Yes, professional musicians can teach marketers at even the most corporate companies a few lessons on successful inbound marketing.
Below you'll find 6 of the more obvious lessons, though I'm sure others could be added.
Music (Content) Comes First
Before we cover music and content, ask yourself this question:
Have you ever intentionally bought an album or downloaded a song you didn't like?
Likewise, bands that write music no one finds appealing tend to not do very well. The driving force of most successful musicians, from the Beatles to Michael Jackson to George Straight, are exceptional songs (i.e. content). And great songs are what drive fans to buy and share music. Super simple.
This exact same concept applies to businesses.
To produce successful marketing programs that drive growth, you need exceptional content that people will be willing to consume and share with others. In the digital marketing world, you need this more than you need just about anything else.
In fact, a 2014 study by the Content Marketing Institute shows that the most effective B2C marketers allocate 32% of their marketing budgets toward content marketing, while the least effective only allocate 10%.
Without killer content, businesses are destined to be garage bands, struggling to pay the bills and dreaming about someday winning the local Battle of the Bands.
Love Thy Fans
Sure there are plenty of musicians without fans out there, but can you name one (moms and spouses don't count)?
Musicians are acutely in tune (pun intended) with the fact that survival is impossible without fans...lots of them. Showing love to the fans is critical for this very reason.
Businesses have fans too.
They're called leads, clients, partners and employees.
And much like a band, these fans are the real revenue generators.
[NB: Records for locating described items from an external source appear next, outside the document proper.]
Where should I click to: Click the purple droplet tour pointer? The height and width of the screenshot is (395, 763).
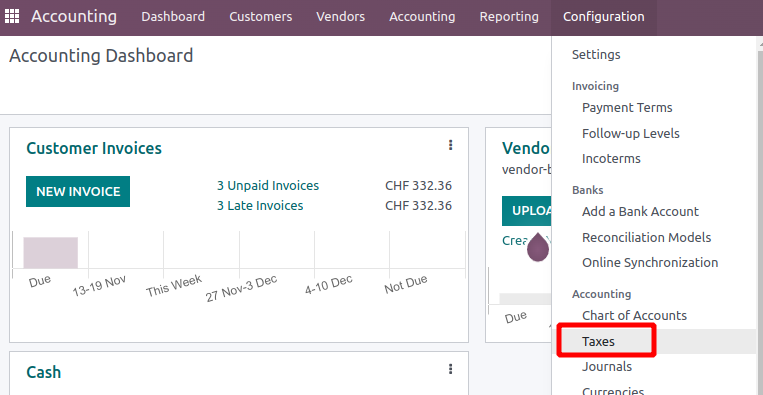coord(538,247)
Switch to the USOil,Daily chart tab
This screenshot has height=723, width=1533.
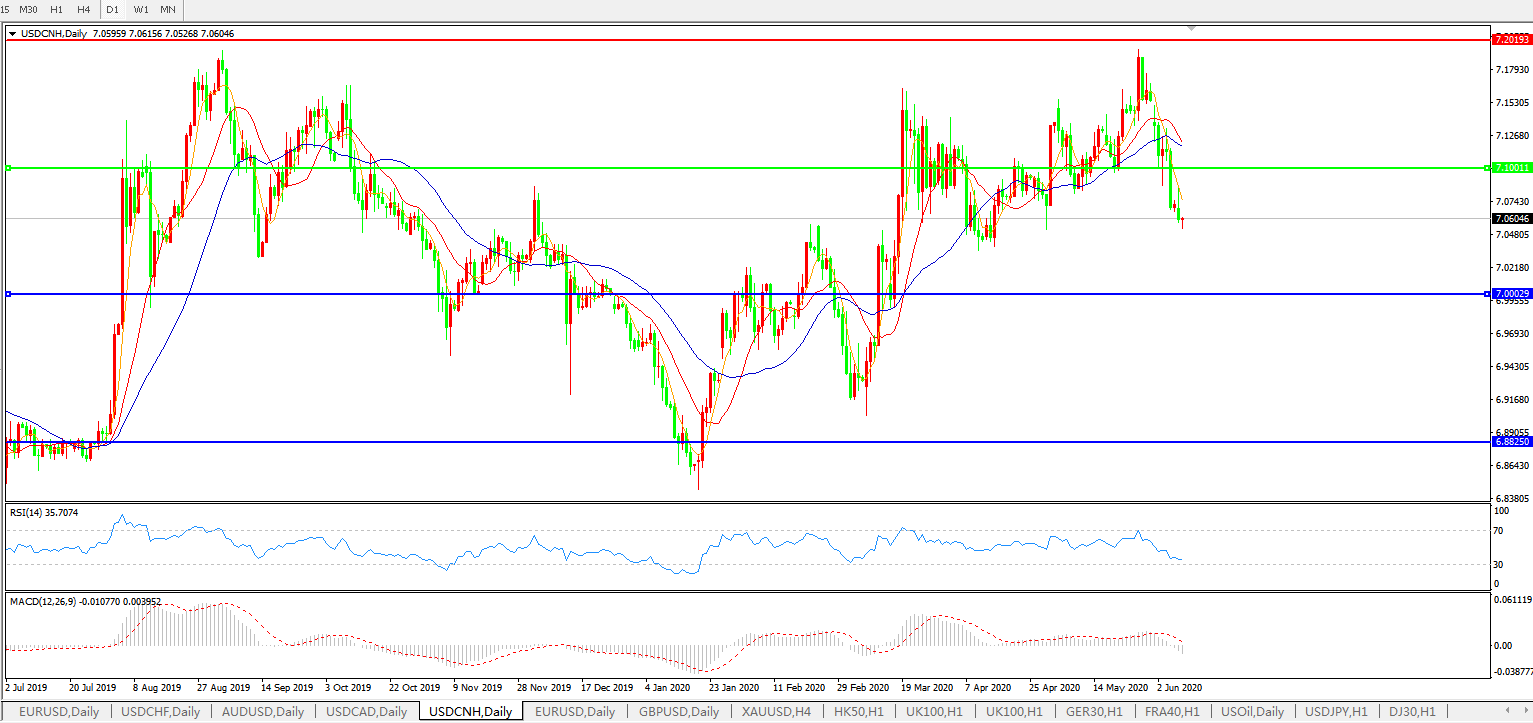point(1250,712)
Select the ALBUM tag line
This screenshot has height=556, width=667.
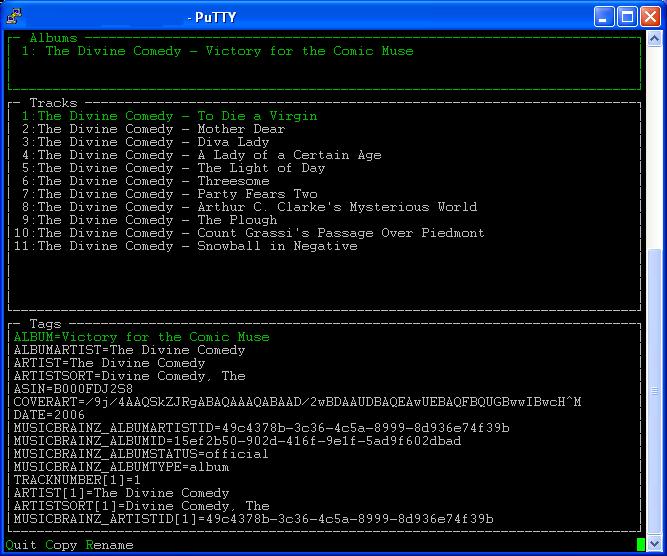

It's critical to show them love just like musicians love their fans. I don't mean any awkward backstage activities - more like keeping them delighted with your business by recognizing them, consistently delivering value and taking the time to listen to them. An occassional hug might not hurt either.
You Gotta Hit the Road
In today's digital music landscape of illegal downloads and 360 deals, musicians know that if they want to make money, they can't just sit around recording in the studio all day, waiting for people to buy their music.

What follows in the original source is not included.